◆ **Your task**
For the entries that follow, tally the lines holding the string "computer". Give the total and nothing else.

Records excerpted from a collection
▼▼▼
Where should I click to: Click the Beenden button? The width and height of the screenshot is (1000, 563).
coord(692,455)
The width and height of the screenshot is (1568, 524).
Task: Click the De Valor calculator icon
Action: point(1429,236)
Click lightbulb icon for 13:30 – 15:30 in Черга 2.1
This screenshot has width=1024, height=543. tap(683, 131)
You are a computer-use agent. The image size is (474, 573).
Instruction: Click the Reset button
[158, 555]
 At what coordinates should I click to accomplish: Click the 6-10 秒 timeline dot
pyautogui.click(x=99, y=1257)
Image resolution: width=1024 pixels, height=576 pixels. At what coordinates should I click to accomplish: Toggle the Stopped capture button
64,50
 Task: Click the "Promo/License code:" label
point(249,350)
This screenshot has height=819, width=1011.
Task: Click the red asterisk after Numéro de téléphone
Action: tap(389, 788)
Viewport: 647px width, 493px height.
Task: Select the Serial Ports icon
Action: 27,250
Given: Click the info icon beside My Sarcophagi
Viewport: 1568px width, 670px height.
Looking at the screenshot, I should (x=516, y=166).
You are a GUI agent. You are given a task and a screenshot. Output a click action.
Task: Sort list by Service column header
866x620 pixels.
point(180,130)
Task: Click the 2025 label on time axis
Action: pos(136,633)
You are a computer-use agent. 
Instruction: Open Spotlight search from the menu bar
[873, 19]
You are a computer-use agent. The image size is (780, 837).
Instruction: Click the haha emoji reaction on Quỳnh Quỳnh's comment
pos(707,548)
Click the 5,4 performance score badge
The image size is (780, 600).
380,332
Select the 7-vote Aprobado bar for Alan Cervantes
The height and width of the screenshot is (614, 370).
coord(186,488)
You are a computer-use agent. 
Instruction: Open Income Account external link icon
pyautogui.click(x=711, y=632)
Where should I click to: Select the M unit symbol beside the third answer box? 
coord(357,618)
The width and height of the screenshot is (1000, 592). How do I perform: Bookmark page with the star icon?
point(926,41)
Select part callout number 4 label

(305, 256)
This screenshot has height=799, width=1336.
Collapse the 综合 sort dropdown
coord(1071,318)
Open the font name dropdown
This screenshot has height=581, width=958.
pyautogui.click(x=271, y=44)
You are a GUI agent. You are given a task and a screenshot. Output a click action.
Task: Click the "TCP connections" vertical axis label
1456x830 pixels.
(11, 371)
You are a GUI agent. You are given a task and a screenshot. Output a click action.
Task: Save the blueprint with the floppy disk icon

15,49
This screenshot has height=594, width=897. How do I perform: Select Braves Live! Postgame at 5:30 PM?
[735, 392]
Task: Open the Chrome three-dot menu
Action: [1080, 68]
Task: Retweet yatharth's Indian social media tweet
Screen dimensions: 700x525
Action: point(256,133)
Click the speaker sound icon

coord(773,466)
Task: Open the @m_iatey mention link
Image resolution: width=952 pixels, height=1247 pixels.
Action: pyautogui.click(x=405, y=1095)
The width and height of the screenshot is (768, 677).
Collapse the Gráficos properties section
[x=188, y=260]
▲▲▲
◆ **Task answer**
4